Exercise directions — Among the lines of the records, please find those that contain the word "Screen" and copy them.

*** Opening of Working data ***

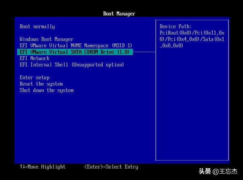
Task: Open EFI Internal Shell (Unsupported option)
Action: coord(72,65)
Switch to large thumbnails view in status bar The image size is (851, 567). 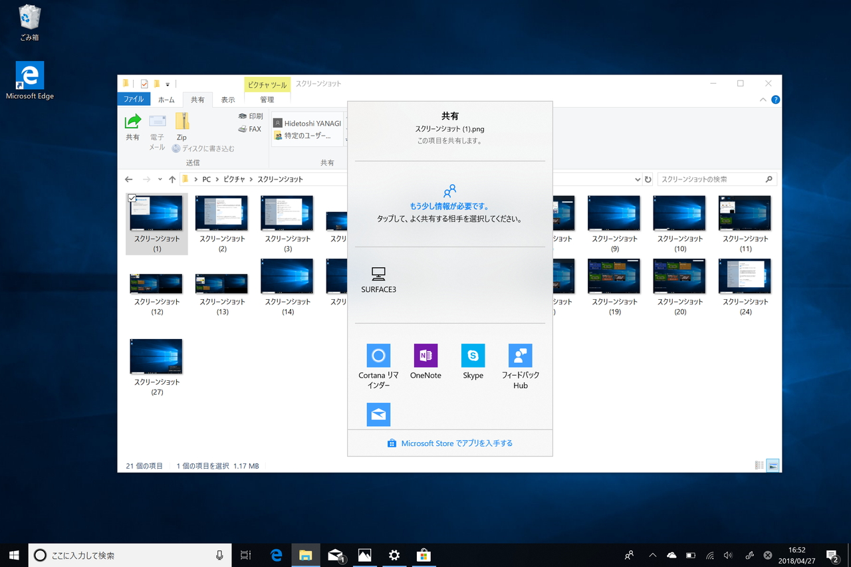pyautogui.click(x=773, y=466)
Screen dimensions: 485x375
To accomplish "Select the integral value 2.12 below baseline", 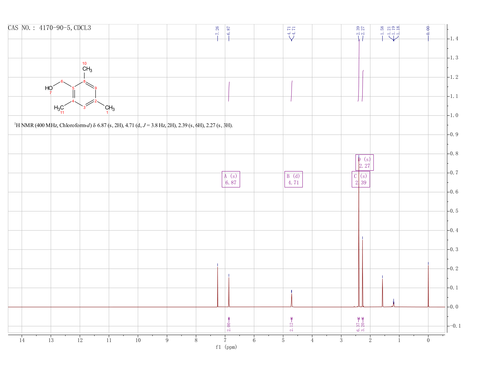I will [x=291, y=327].
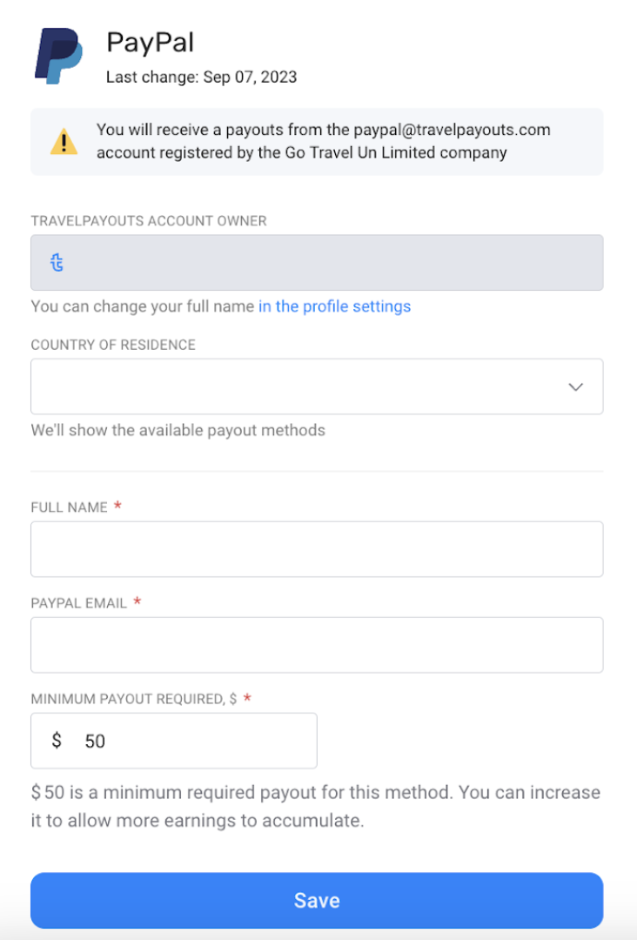Click the PAYPAL EMAIL field label

point(79,603)
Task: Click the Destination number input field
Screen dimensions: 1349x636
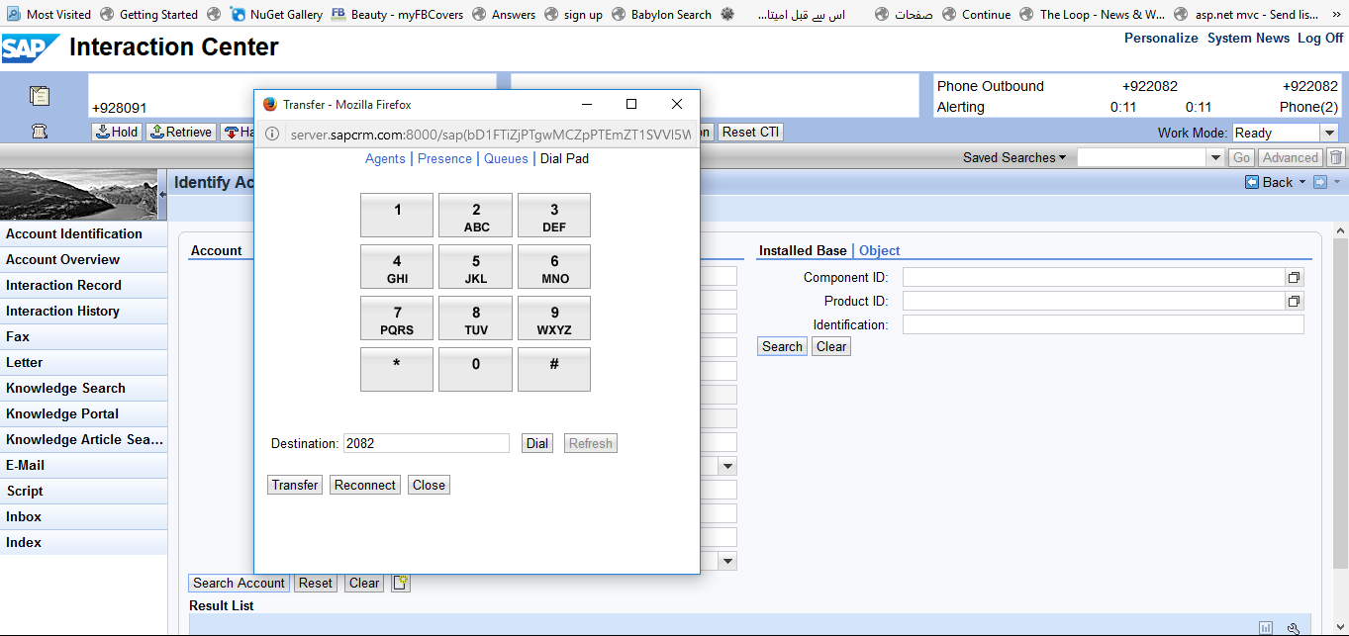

*** Close of Working data ***

Answer to this problem —
Screen dimensions: 485x375
Screen dimensions: 1349x636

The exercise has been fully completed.